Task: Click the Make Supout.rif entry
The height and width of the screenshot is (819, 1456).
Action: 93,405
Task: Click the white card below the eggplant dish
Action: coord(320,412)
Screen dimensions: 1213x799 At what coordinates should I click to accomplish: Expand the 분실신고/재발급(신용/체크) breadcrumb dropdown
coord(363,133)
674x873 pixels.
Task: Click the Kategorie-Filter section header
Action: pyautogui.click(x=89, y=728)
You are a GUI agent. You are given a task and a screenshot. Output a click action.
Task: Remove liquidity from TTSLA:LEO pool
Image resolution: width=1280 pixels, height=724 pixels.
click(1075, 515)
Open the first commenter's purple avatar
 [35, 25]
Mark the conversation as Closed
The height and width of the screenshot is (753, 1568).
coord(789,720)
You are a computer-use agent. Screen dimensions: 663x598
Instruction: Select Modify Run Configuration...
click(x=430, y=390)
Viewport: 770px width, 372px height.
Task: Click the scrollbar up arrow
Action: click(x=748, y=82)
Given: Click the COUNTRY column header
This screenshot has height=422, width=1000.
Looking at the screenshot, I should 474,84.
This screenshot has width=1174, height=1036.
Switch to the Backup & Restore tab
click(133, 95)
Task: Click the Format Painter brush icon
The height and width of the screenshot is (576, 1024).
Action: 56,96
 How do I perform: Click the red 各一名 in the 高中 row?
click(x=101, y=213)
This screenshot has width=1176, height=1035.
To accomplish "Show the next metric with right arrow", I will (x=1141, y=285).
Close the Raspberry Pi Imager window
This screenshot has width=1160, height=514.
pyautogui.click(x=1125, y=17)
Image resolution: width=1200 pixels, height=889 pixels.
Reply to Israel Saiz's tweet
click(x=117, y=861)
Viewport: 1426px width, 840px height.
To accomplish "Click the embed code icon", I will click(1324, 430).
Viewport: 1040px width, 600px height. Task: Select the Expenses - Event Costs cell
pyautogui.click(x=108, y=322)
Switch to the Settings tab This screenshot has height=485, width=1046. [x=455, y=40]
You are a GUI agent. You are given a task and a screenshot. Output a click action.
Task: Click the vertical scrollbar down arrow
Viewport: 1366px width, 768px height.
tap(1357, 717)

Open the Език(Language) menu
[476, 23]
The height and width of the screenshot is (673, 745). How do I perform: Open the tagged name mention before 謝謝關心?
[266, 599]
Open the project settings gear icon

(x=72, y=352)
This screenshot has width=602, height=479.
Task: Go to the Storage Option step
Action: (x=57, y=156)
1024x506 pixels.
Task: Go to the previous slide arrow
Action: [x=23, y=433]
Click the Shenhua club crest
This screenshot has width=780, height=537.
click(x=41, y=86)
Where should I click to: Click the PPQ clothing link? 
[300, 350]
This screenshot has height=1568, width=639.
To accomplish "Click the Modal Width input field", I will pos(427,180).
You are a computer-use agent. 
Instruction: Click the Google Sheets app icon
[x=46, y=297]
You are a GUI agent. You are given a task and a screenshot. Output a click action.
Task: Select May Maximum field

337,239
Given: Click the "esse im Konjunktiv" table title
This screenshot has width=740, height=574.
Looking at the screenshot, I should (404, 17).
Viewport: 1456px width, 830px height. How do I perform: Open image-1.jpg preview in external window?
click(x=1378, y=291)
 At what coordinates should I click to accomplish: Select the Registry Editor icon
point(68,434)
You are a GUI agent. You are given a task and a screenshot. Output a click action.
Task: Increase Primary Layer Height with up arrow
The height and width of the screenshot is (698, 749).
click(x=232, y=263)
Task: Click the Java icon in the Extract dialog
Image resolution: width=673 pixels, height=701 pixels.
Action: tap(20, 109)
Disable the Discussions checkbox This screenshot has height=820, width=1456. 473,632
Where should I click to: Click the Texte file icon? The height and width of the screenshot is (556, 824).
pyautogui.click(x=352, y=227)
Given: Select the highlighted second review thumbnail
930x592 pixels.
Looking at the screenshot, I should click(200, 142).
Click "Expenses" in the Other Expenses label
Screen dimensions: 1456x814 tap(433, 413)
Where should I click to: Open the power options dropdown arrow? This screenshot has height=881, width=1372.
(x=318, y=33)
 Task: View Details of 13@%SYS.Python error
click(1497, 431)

○ ○ ○

Task brief:
Rewrite all of the material above, replacing "dropdown" with "menu" and leaving everything else as it is.

Reply:
Task: Click the Make Supout.rif entry
The height and width of the screenshot is (819, 1456).
Action: 93,405
Task: Click the white card below the eggplant dish
Action: coord(320,412)
Screen dimensions: 1213x799 At what coordinates should I click to accomplish: Expand the 분실신고/재발급(신용/체크) breadcrumb menu
coord(363,133)
674x873 pixels.
Task: Click the Kategorie-Filter section header
Action: pyautogui.click(x=89, y=728)
You are a GUI agent. You are given a task and a screenshot. Output a click action.
Task: Remove liquidity from TTSLA:LEO pool
Image resolution: width=1280 pixels, height=724 pixels.
click(1075, 515)
Open the first commenter's purple avatar
 [35, 25]
Mark the conversation as Closed
The height and width of the screenshot is (753, 1568).
coord(789,720)
You are a computer-use agent. Screen dimensions: 663x598
Instruction: Select Modify Run Configuration...
click(x=430, y=390)
Viewport: 770px width, 372px height.
Task: Click the scrollbar up arrow
Action: click(x=748, y=82)
Given: Click the COUNTRY column header
This screenshot has height=422, width=1000.
Looking at the screenshot, I should 474,84.
This screenshot has width=1174, height=1036.
Switch to the Backup & Restore tab
click(133, 95)
Task: Click the Format Painter brush icon
The height and width of the screenshot is (576, 1024).
Action: 56,96
 How do I perform: Click the red 各一名 in the 高中 row?
click(x=101, y=213)
This screenshot has width=1176, height=1035.
To accomplish "Show the next metric with right arrow", I will (x=1141, y=285).
Close the Raspberry Pi Imager window
This screenshot has width=1160, height=514.
pyautogui.click(x=1125, y=17)
Image resolution: width=1200 pixels, height=889 pixels.
Reply to Israel Saiz's tweet
click(x=117, y=861)
Viewport: 1426px width, 840px height.
To accomplish "Click the embed code icon", I will click(1324, 430).
Viewport: 1040px width, 600px height. Task: Select the Expenses - Event Costs cell
pyautogui.click(x=108, y=322)
Switch to the Settings tab This screenshot has height=485, width=1046. [x=455, y=40]
You are a GUI agent. You are given a task and a screenshot. Output a click action.
Task: Click the vertical scrollbar down arrow
Viewport: 1366px width, 768px height.
tap(1357, 717)

Open the Език(Language) menu
[476, 23]
The height and width of the screenshot is (673, 745). How do I perform: Open the tagged name mention before 謝謝關心?
[266, 599]
Open the project settings gear icon

(x=72, y=352)
This screenshot has width=602, height=479.
Task: Go to the Storage Option step
Action: (x=57, y=156)
1024x506 pixels.
Task: Go to the previous slide arrow
Action: [x=23, y=433]
Click the Shenhua club crest
This screenshot has width=780, height=537.
click(x=41, y=86)
Where should I click to: Click the PPQ clothing link? 
[300, 350]
This screenshot has height=1568, width=639.
To accomplish "Click the Modal Width input field", I will pos(427,180).
You are a computer-use agent. 
Instruction: Click the Google Sheets app icon
[x=46, y=297]
You are a GUI agent. You are given a task and a screenshot. Output a click action.
Task: Select May Maximum field

337,239
Given: Click the "esse im Konjunktiv" table title
This screenshot has width=740, height=574.
Looking at the screenshot, I should (404, 17).
Viewport: 1456px width, 830px height. How do I perform: Open image-1.jpg preview in external window?
click(x=1378, y=291)
 At what coordinates should I click to accomplish: Select the Registry Editor icon
point(68,434)
You are a GUI agent. You are given a task and a screenshot. Output a click action.
Task: Increase Primary Layer Height with up arrow
The height and width of the screenshot is (698, 749).
click(x=232, y=263)
Task: Click the Java icon in the Extract dialog
Image resolution: width=673 pixels, height=701 pixels.
Action: tap(20, 109)
Disable the Discussions checkbox This screenshot has height=820, width=1456. 473,632
Where should I click to: Click the Texte file icon? The height and width of the screenshot is (556, 824).
pyautogui.click(x=352, y=227)
Given: Select the highlighted second review thumbnail
930x592 pixels.
Looking at the screenshot, I should click(200, 142).
Click "Expenses" in the Other Expenses label
Screen dimensions: 1456x814 tap(433, 413)
Where should I click to: Open the power options menu arrow? This screenshot has height=881, width=1372.
(x=318, y=33)
 Task: View Details of 13@%SYS.Python error
click(1497, 431)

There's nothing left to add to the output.